### DATASET EXCERPTS:
------

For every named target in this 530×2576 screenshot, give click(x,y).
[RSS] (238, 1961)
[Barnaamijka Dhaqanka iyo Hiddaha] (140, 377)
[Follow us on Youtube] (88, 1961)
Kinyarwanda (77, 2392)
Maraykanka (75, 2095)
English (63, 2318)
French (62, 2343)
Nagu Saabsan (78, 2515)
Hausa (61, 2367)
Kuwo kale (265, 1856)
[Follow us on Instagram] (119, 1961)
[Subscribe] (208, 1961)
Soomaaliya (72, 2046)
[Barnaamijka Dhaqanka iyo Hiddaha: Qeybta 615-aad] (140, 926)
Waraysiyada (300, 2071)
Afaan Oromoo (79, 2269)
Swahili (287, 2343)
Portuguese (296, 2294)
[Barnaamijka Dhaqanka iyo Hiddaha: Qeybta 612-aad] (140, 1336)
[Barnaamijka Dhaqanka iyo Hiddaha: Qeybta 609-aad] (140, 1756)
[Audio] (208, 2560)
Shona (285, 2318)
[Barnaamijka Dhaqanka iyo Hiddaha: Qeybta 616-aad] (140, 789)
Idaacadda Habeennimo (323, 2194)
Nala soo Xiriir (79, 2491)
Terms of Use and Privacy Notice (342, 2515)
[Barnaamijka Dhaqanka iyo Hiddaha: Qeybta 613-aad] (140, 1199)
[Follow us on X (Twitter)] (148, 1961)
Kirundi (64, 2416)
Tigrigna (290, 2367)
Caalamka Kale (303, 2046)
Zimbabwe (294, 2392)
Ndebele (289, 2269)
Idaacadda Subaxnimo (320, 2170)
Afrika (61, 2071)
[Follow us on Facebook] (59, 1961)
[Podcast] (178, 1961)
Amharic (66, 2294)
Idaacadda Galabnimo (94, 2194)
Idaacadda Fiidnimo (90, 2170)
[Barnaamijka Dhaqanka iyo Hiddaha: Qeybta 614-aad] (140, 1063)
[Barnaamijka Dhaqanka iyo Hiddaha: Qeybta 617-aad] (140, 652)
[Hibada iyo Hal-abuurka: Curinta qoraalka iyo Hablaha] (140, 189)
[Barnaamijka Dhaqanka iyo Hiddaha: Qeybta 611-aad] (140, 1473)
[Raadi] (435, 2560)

------

### TASK OBJECTIVE:
Your answer should be the line with "Zimbabwe (294, 2392)" and all lines after it in the listing above, repeated exactly. No other lines belong.

### ANSWER SPACE:
Zimbabwe (294, 2392)
Ndebele (289, 2269)
Idaacadda Subaxnimo (320, 2170)
Afrika (61, 2071)
[Follow us on Facebook] (59, 1961)
[Podcast] (178, 1961)
Amharic (66, 2294)
Idaacadda Galabnimo (94, 2194)
Idaacadda Fiidnimo (90, 2170)
[Barnaamijka Dhaqanka iyo Hiddaha: Qeybta 614-aad] (140, 1063)
[Barnaamijka Dhaqanka iyo Hiddaha: Qeybta 617-aad] (140, 652)
[Hibada iyo Hal-abuurka: Curinta qoraalka iyo Hablaha] (140, 189)
[Barnaamijka Dhaqanka iyo Hiddaha: Qeybta 611-aad] (140, 1473)
[Raadi] (435, 2560)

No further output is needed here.